Mollà, que estaba acompañada del secretario autonómico de Agricultura y Desarrollo Rural, Roger Llanes, y de los autores del informe técnico, ha subrayado la necesidad de impulsar vías y proponer alternativas «para garantizar un precio que haga rentable el trabajo agrícola y mejore la viabilidad de las explotaciones», según un comunicado de la Generalitat.

También ha destacado un caso de un agricultor que recurrió a un llamamiento en redes sociales para salvar su producción de cebollas: «El objetivo es evitar que los agricultores tengan que destruir sus cosechas porque no van a recibir el precio justo que les corresponde», ha señalado.

ESTE CAMINO «PUEDE SIGNIFICAR UN VERDADERO PUNTO DE INFLEXIÓN EN LAS PRÁCTICAS COMERCIALES», SOBRE TODO AHORA CON LA REFORMA DE LA LEY DE LA CADENA

El estudio plantea establecer herramientas de distribución de las ganancias o las pérdidas entre todos los agentes de la cadena, una fórmula correctora mediante cláusulas de valor en la concertación a través de interprofesionales «que es compatible con las leyes de competencia», según ha indicado.

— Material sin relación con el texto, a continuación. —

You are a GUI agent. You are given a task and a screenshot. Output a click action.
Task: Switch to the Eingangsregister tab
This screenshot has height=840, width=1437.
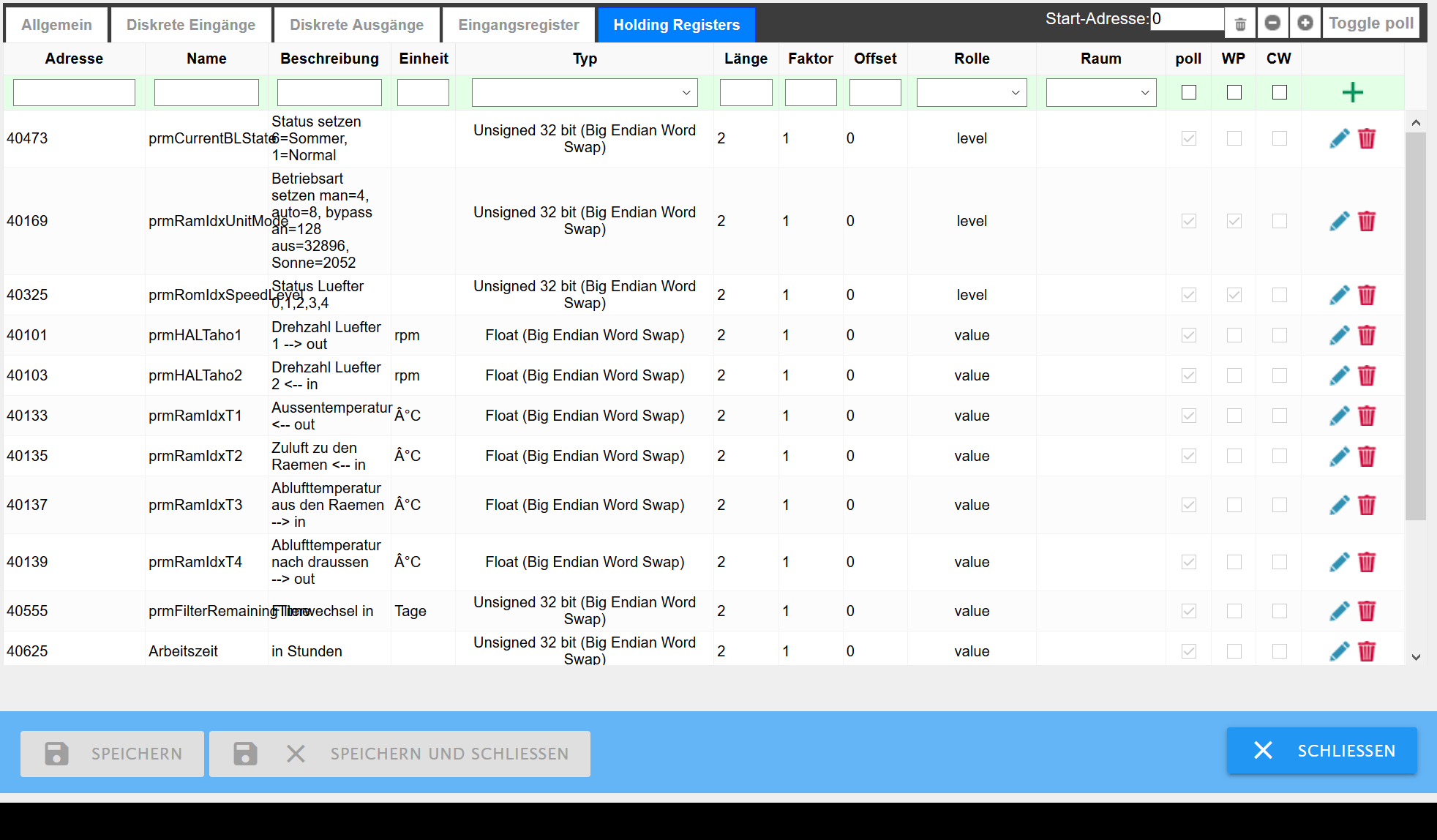pos(518,25)
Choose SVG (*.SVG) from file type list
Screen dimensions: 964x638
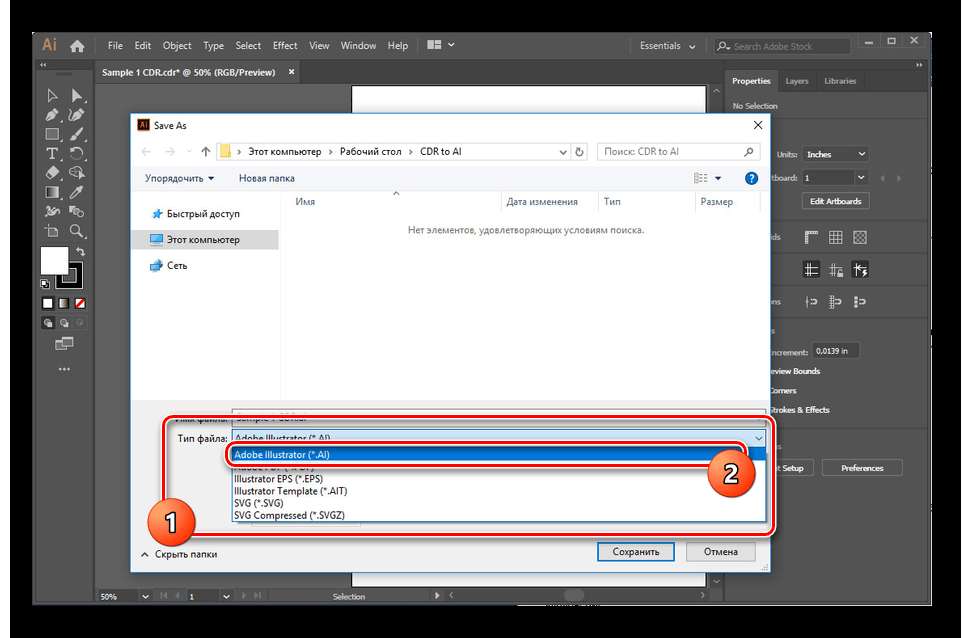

«Es el momento de organizarse para conseguir interprofesionales reconocidas por el Gobierno central que permitan mejorar la capacidad negociadora a través de las cláusulas de valor», ha afirmado Mireia Mollà.

La consellera ha indicado que este camino «puede significar un verdadero punto de inflexión en las prácticas comerciales», sobre todo en un momento en que la reforma de la Ley de la Cadena Alimentaria abre la puerta a remodelar el contenido normativo de estas cláusulas correctoras.

El secretario autonómico de Agricultura y Desarrollo Rura, Roger Llanes, ha explicado que estas condiciones se acompañarán de una mejora de las inspecciones para velar por la seguridad jurídica del productor en los contratos de compraventa, además de valorar la legalidad de la propuesta «para avanzar en la defensa de las personas agricultoras y de la dignidad de sus productos».